This is just using the built in plug-in for templates in Obsidian. Each time I create a note (Called “standard note” in my system) this is what gets placed at the top. When it gets created the {{}} are replaced as the formatting implies. The only slightly tricky one is the zettelkasten ID, which I use as a compromise between having it in the title of the note and not having a zettel ID at all. (I find having it in the title of the note makes it so tedious to neatly link in note contents; I have to use a | if I want just the name to display in a link).

Aliases are useful if I ever start using the synonym or acronym of a note that already exists. You just add a list of entries with a single square bracket: [Alias]. Obsidian will then offer that as an option for “Unlinked Mentions” and wikiinks around that new word will link back to the note.

Tags just work like tags, but without the use of a #. (Sub-tags also work).

I don’t really use frontmatter for the way it was really intended, I think. I mostly just use it for that little bit of alias functionality and to clean up my notes and put all the metadata in one place.
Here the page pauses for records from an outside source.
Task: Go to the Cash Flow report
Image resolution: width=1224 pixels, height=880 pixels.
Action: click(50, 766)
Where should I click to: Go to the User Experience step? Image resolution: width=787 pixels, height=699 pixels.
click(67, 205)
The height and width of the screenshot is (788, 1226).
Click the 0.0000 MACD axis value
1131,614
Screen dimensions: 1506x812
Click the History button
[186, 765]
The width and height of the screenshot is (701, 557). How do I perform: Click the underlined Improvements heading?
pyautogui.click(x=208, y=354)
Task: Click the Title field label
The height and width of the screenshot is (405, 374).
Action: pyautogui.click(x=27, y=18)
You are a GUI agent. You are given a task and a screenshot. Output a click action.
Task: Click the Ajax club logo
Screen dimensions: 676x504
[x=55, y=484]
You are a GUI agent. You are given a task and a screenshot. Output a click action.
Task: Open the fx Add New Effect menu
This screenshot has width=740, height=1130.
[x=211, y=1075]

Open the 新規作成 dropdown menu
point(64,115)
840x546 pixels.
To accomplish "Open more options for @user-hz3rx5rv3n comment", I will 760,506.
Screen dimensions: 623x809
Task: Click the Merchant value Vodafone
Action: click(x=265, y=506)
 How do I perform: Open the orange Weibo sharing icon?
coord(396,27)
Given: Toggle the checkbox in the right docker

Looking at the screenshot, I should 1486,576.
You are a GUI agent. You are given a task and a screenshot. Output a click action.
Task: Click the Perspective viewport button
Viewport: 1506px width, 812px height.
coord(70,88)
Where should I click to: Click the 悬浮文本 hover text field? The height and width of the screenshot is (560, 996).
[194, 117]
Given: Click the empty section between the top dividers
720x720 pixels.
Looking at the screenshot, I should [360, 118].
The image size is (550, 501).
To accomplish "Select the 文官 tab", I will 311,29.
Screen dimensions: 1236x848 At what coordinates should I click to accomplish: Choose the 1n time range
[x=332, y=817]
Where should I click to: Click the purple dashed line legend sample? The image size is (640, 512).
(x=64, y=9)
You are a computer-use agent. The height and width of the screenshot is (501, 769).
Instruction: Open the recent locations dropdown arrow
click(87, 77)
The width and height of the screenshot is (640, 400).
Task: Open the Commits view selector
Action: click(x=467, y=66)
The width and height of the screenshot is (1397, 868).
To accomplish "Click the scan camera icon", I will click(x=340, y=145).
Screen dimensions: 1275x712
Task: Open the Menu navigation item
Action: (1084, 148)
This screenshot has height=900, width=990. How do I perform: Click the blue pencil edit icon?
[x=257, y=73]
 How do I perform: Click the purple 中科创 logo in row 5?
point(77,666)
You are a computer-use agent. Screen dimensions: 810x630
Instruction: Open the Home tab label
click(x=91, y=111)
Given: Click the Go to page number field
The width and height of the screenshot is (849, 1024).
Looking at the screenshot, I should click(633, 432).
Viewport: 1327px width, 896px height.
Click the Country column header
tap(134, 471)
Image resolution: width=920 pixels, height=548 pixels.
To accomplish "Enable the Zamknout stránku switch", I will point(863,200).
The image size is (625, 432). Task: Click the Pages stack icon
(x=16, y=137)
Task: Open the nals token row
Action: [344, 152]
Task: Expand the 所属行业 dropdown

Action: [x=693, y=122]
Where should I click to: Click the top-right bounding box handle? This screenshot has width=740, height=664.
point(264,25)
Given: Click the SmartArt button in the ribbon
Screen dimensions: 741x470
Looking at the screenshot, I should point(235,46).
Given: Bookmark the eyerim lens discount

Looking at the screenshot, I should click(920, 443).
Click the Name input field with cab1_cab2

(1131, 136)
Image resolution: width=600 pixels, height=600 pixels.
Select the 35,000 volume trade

It allows me to go in and edit metadata quickly, since it is always at the top, but then know all of my actual content appears right below the frontmatter.

4 Likes

yes, aliases are best part of yaml imo. i use them extensively as the real title and give the note title some code (like above) to just be short and unique. i had some problems with windows max character limit in the past so that is my way of not making happedn anymore.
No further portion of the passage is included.